Voici une note de lecture du livre de Jean-Marie Petitclerc*. Ce polytechnicien devenu prêtre a su éviter le piège simpliste d’une dualité prévention – répression et pousse un cri du cœur : « L’éducation est le problème central de notre société. »

« Les jeunes ont grand besoin de rencontrer des adultes qui soient fermes, qui ne les craignent pas, qui savent s’opposer, ne tolérant pas la transgression de la loi. Les parents savent bien qu’aimer leurs jeune enfant ne signifie pas céder à tous ses caprices. Il en est de même pour tout éducateur face à des adolescents ».

« La violence, c’est le contraire du respect. On pourrait la définir comme le non-respect du « non » de l’autre.

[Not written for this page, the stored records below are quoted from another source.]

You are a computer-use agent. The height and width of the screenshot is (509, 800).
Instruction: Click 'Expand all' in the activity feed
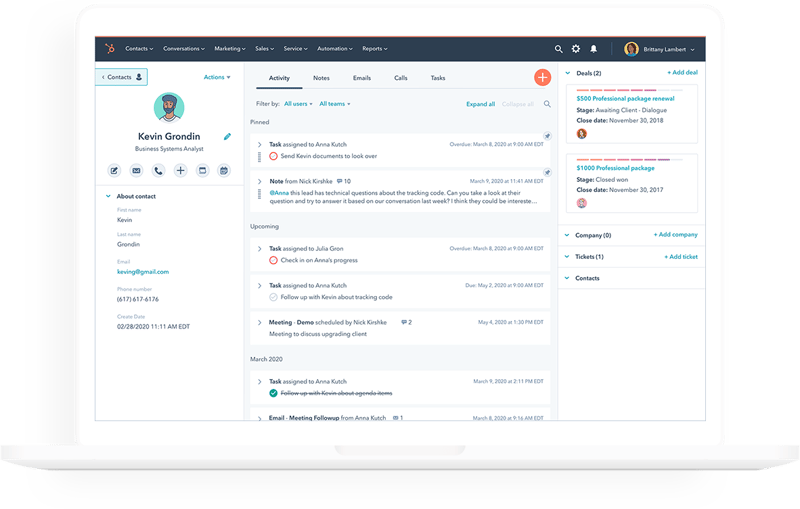(x=480, y=104)
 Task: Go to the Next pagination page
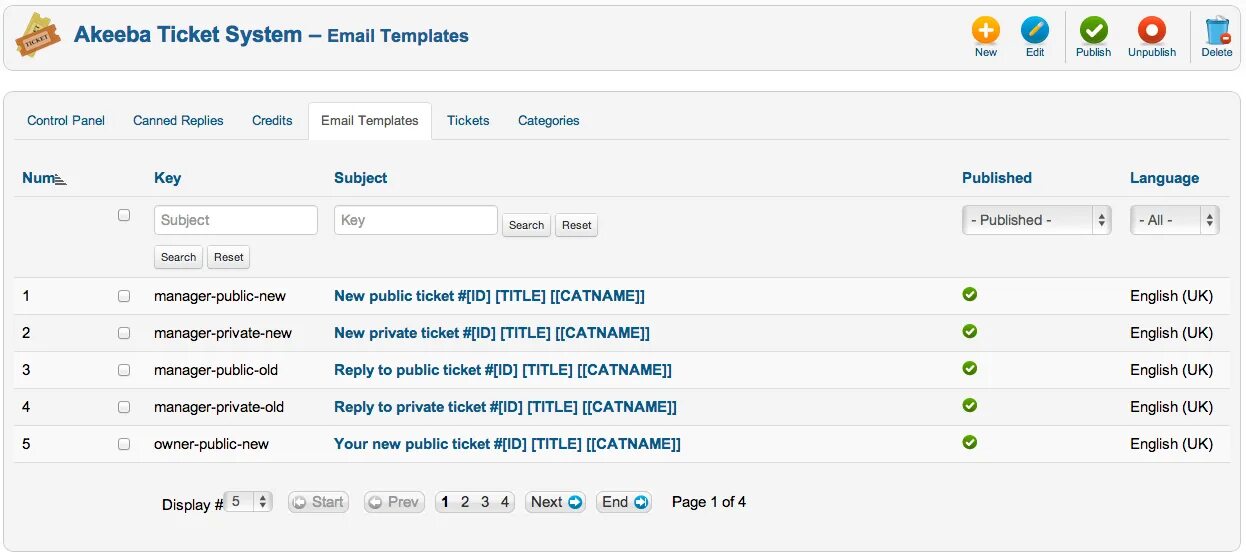pos(556,502)
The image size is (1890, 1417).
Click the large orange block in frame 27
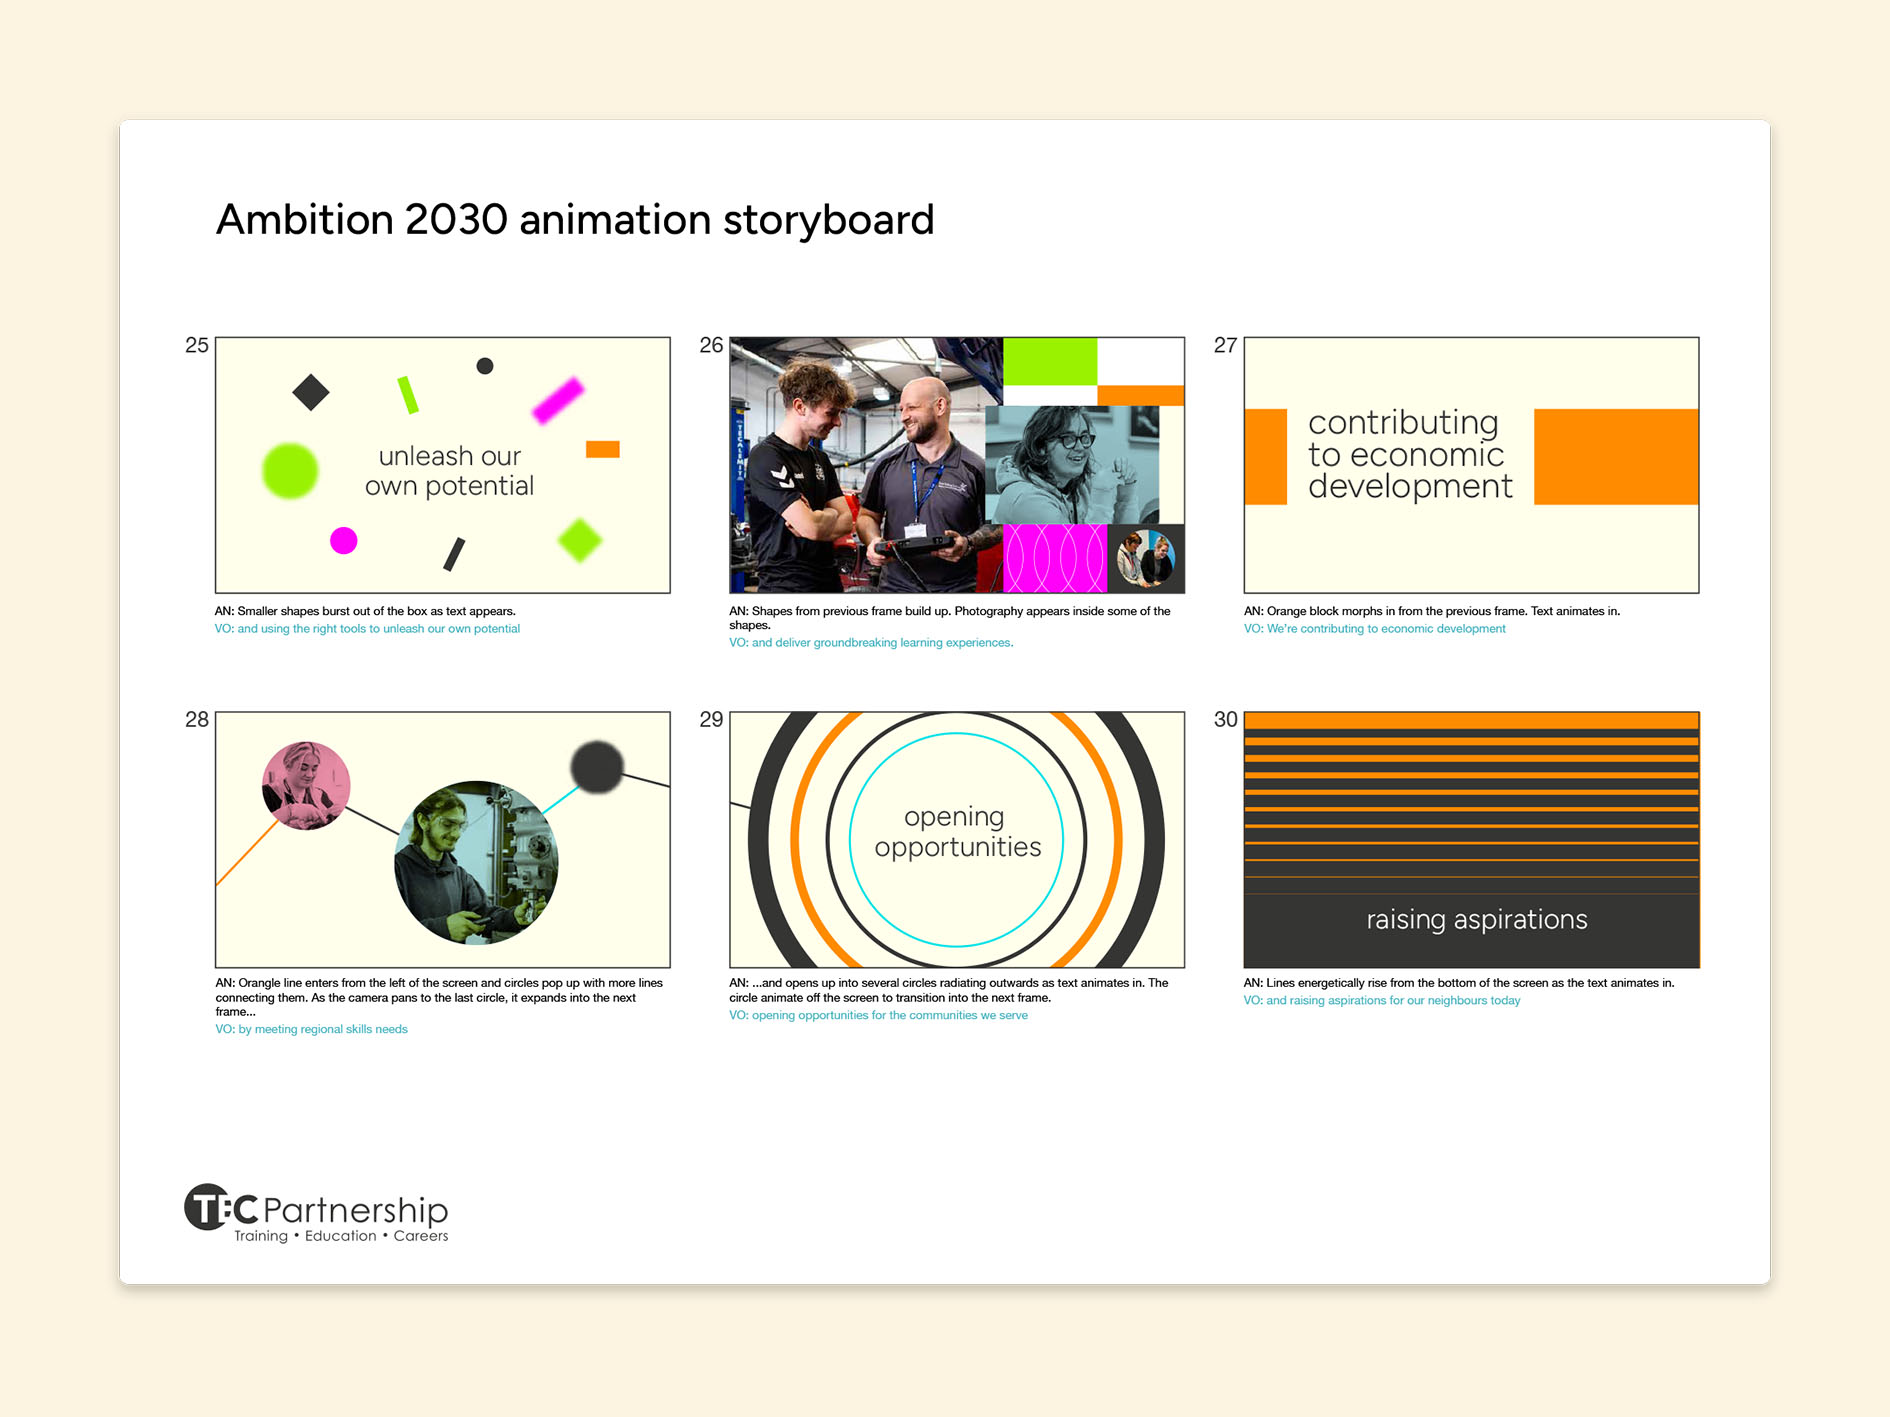tap(1615, 456)
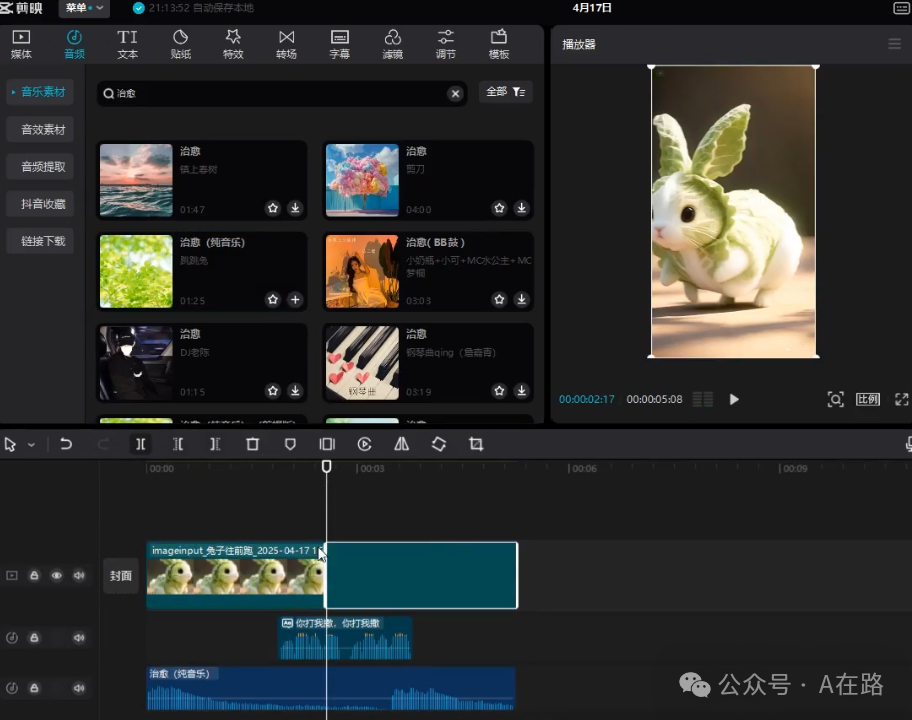Click the mirror flip icon in toolbar

(401, 444)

Aussi est-il important, pour chaque enfant, pour chaque adolescent, d’apprendre à gérer son agressivité de manière à ce qu’elle ne se transforme pas en violence. Voilà sans doute l’un des plus grands enjeux de l’éducation, que ce soit en famille, à l’école ou dans la cité. »

Le fruit de l’expérience

Le discours de Petitclerc est tout à fait étonnant à plus d’un titre. Il tire sa légitimité de deux facteurs fondamentaux : tout d’abord parce qu’il est le fruit de l’expérience. On sent ici quelqu’un qui aime vraiment les jeunes, aussi turbulents soient–ils et qui parle de ce qu’il a vécu, de l’expérience et de ses résultats tangibles, pas d’une interprétation théorique des causes possibles. On est donc loin du discours psychanalytique pour expliquer une réalité. Il s’agit surtout de faire face à cette réalité et de trouver des solutions dans l’action ou la réflexion n’est pas le but en soi, mais le moyen d’ajuster le tir, de faire mieux la prochaine fois en fonction de la leçon que l’on tire de l’expérience en entretenant un dialogue constant.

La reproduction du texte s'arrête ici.